On Sunday 7th June there was a Black Lives Matter demonstration in Bristol, where I live with my two children. Edward Colston’s statue, which has stood in the centre of Bristol for 125 years, was toppled by protesters, tied up with rope and dragged across the centre and dumped into the harbour; the harbour that made him so much money from trading slaves 300 years ago.
I am bloody terrible at homeschooling, but tonight seemed the perfect opportunity to hop in our van and take my kids on a Black history field trip. Unfortunately it’s one that isn’t on the curriculum.
On our way I told them about how our home city was built on money made from slave trading. I explained to them what a slave was. We listed all the places we knew of with Colston’s name. We talked about abolition. We talked about what an important day it was, both for Bristol and the Black Lives Matter movement.
We joined the 100 or so people socially distancing and holding vigil or just passing by the empty plinth where he once looked down on us all, and talked systemic racism both here and in the USA and listened to conversations.

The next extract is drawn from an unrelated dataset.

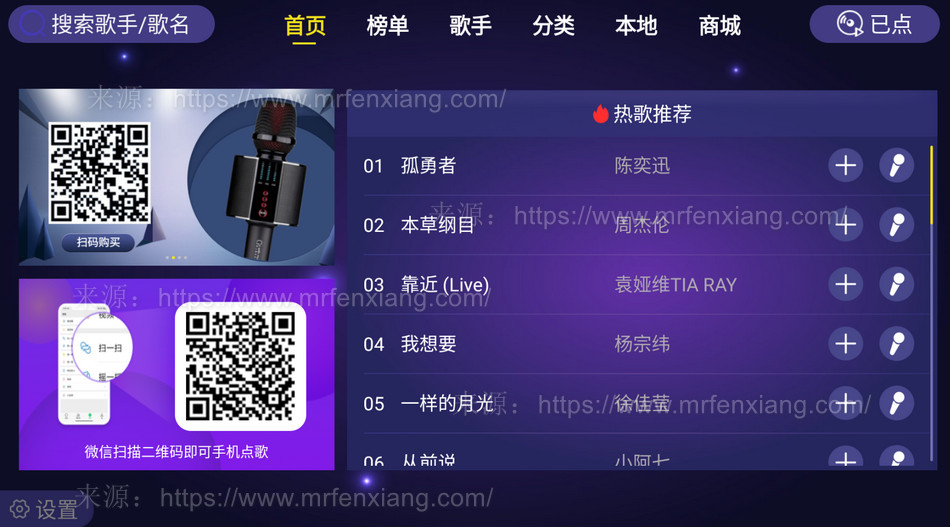
Task: Tap microphone icon for 靠近 (Live)
Action: tap(896, 285)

We read the placards, my daughter added her own, and we said the names of those killed by police brutality written on them. The only troublemakers around were two drunk topless blokes shouting “All lives matter! White lives matter!”, flipping the Vs at young Black people, their red faces full of anger.

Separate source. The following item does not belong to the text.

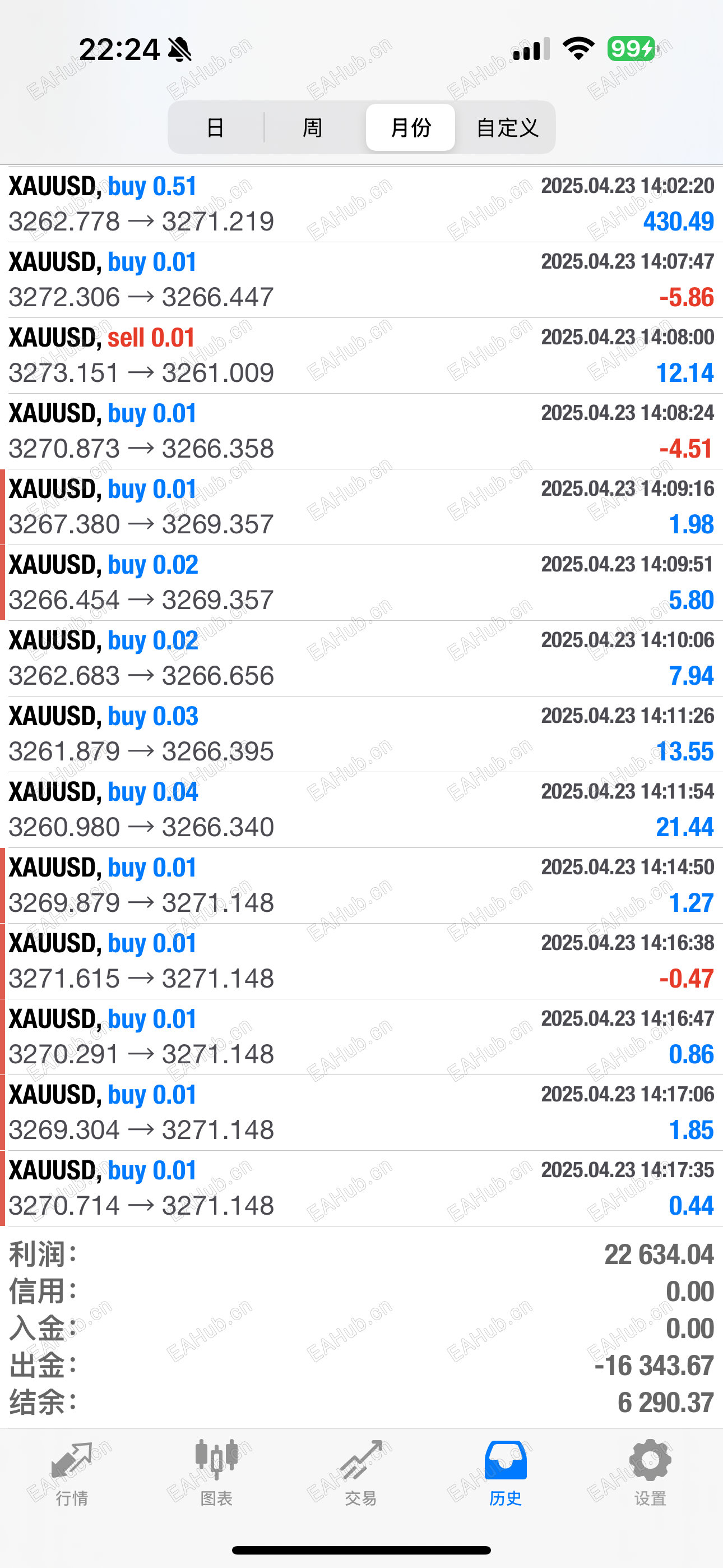Viewport: 723px width, 1568px height.
Task: Open the trade with -5.86 loss
Action: (362, 280)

Apart from that it was a safe, content space of reflection. Although I didn’t go on the protest I am so glad I took them down there to experience the calm of the aftermath.

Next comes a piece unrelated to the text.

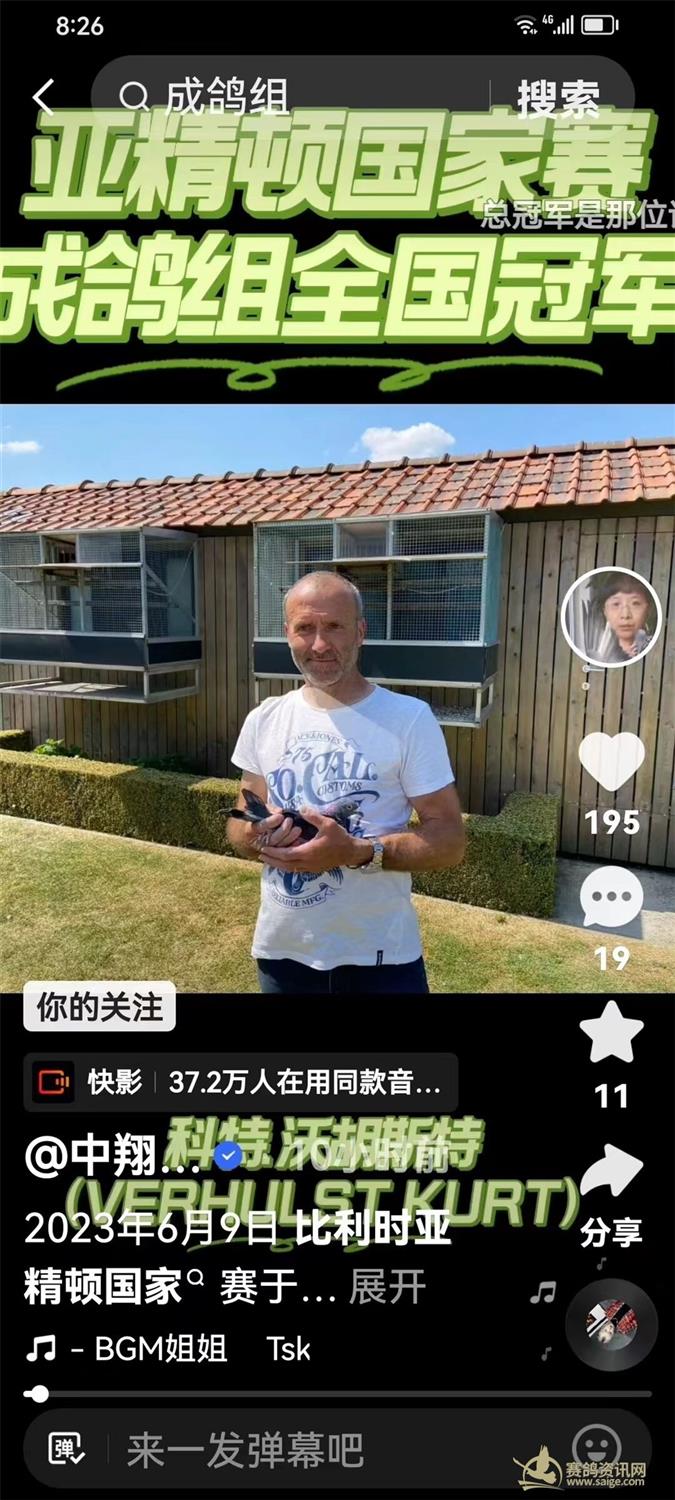The width and height of the screenshot is (675, 1500).
Task: Go back with the arrow icon
Action: coord(43,98)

We then followed the chalk-like bronze scrape-lines to the harbourside and to Colston’s last watery resting place, and talked about Bristol’s history and what should happen to the statue now. They both think he should be dredged up, put in a museum and used to teach all children who go there about how terrible slavery was, and to remember what happened today.
I have learnt a lot in 2020; today I learnt that we have a lot to learn from kids, because mine just can’t get their heads around the stupidity of racism, the protection of the perpetrators of police brutality and erecting a statue to a slaver.